REQUIREMENT: Go to the line below that contains "Collapse the Latent旋转 node via its title dot". From there to the end of the records, reproduce each line exactly, except the pictures.

RECORDS SHOWN:
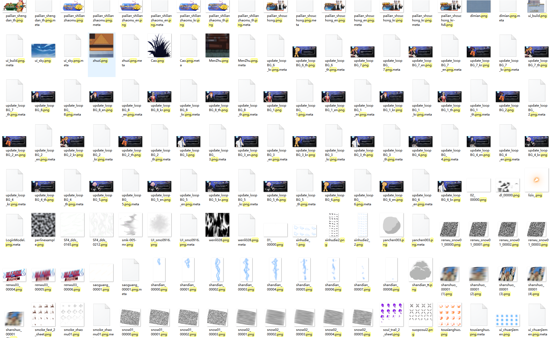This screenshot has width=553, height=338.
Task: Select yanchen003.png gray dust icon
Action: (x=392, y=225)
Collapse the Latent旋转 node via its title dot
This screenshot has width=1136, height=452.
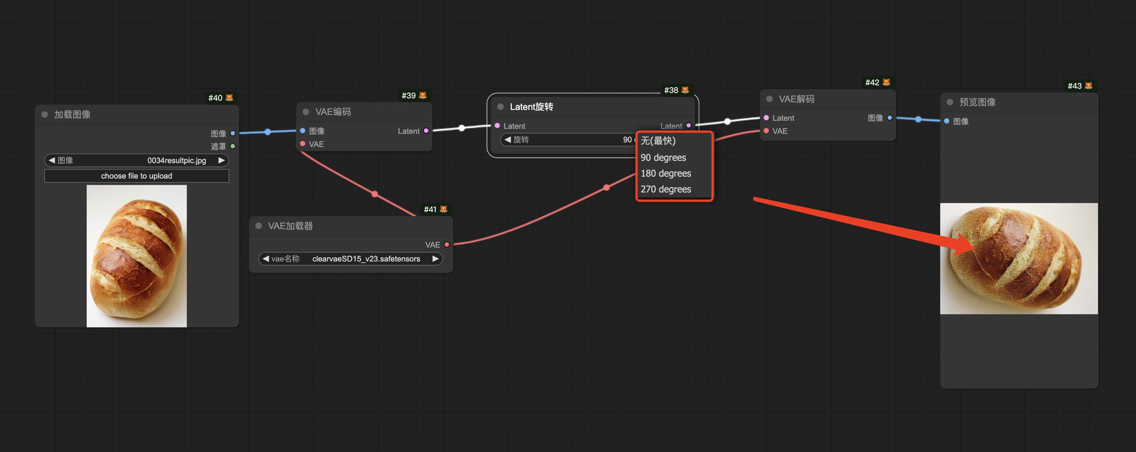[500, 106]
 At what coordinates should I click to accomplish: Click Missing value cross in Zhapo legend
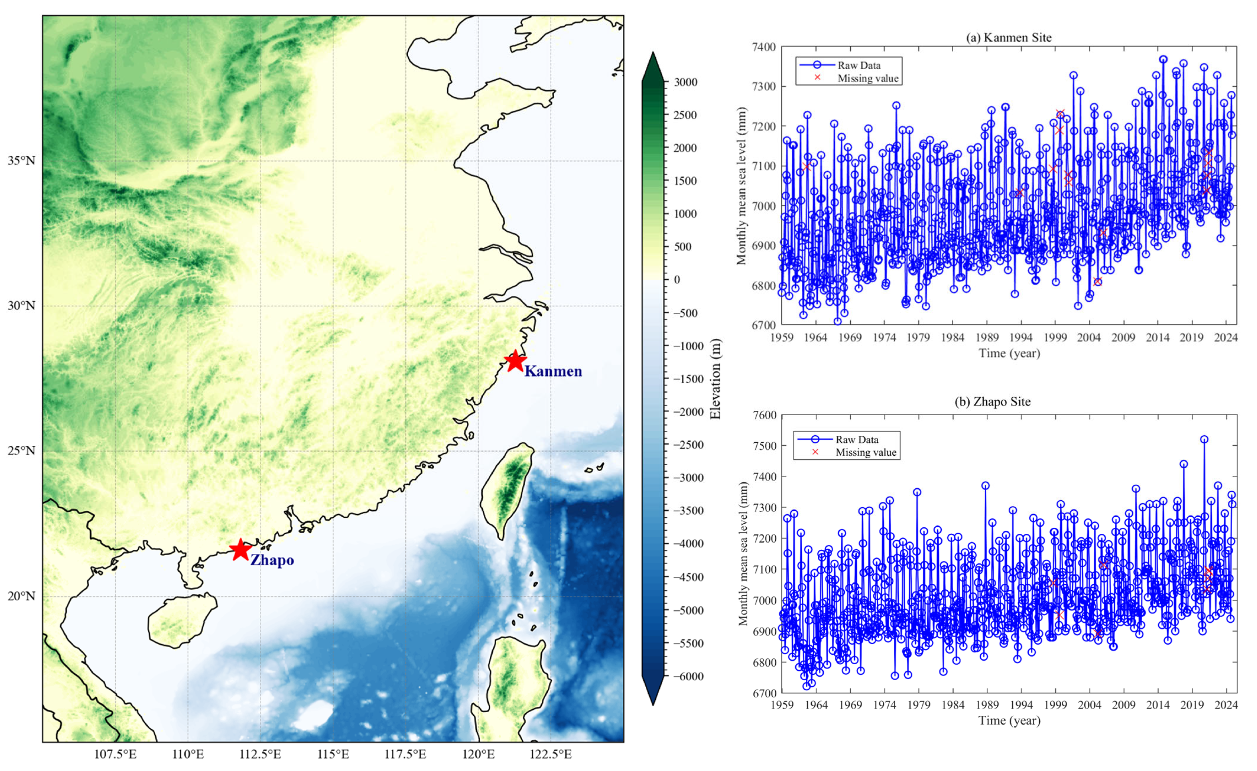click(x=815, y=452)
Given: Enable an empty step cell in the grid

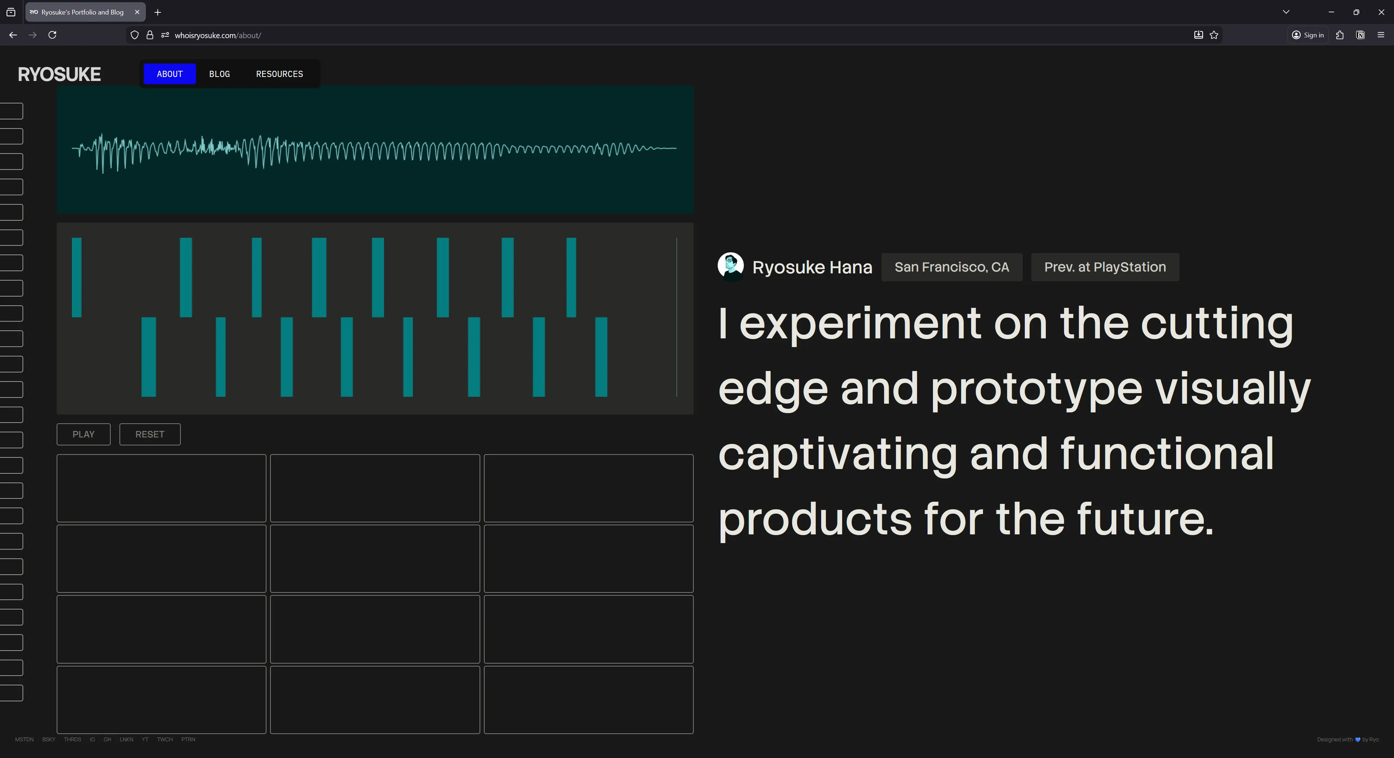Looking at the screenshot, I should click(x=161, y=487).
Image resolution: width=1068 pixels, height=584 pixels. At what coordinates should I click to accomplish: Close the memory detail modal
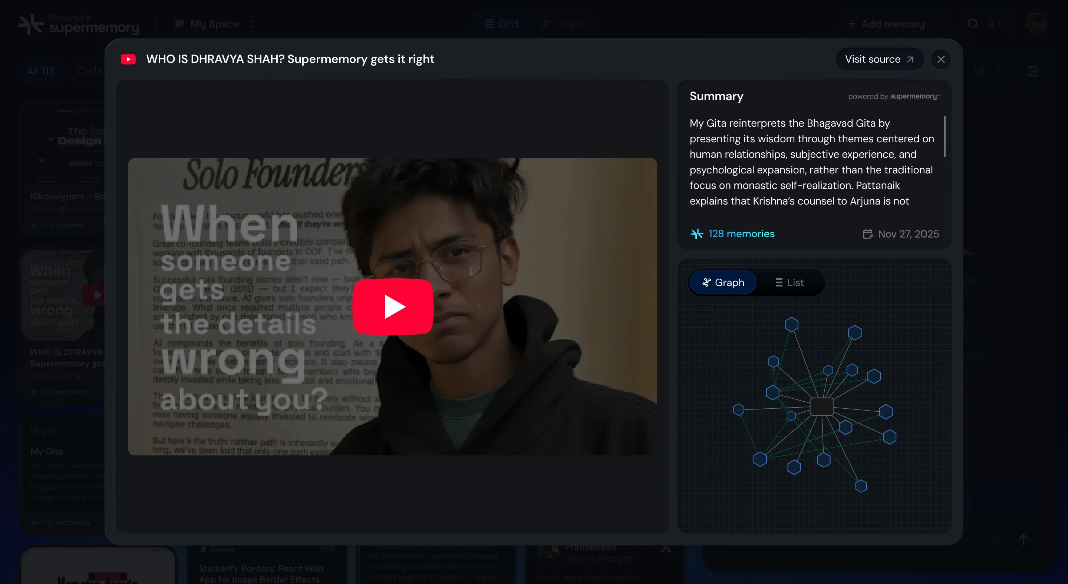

EXERCISE RESPONSE:
Collapse the Latent旋转 node via its title dot
This screenshot has width=1136, height=452.
[500, 106]
 At what coordinates should I click to accomplish: Click Missing value cross in Zhapo legend
click(x=815, y=452)
Given: Enable an empty step cell in the grid

Looking at the screenshot, I should click(x=161, y=487).
Image resolution: width=1068 pixels, height=584 pixels. At what coordinates should I click to accomplish: Close the memory detail modal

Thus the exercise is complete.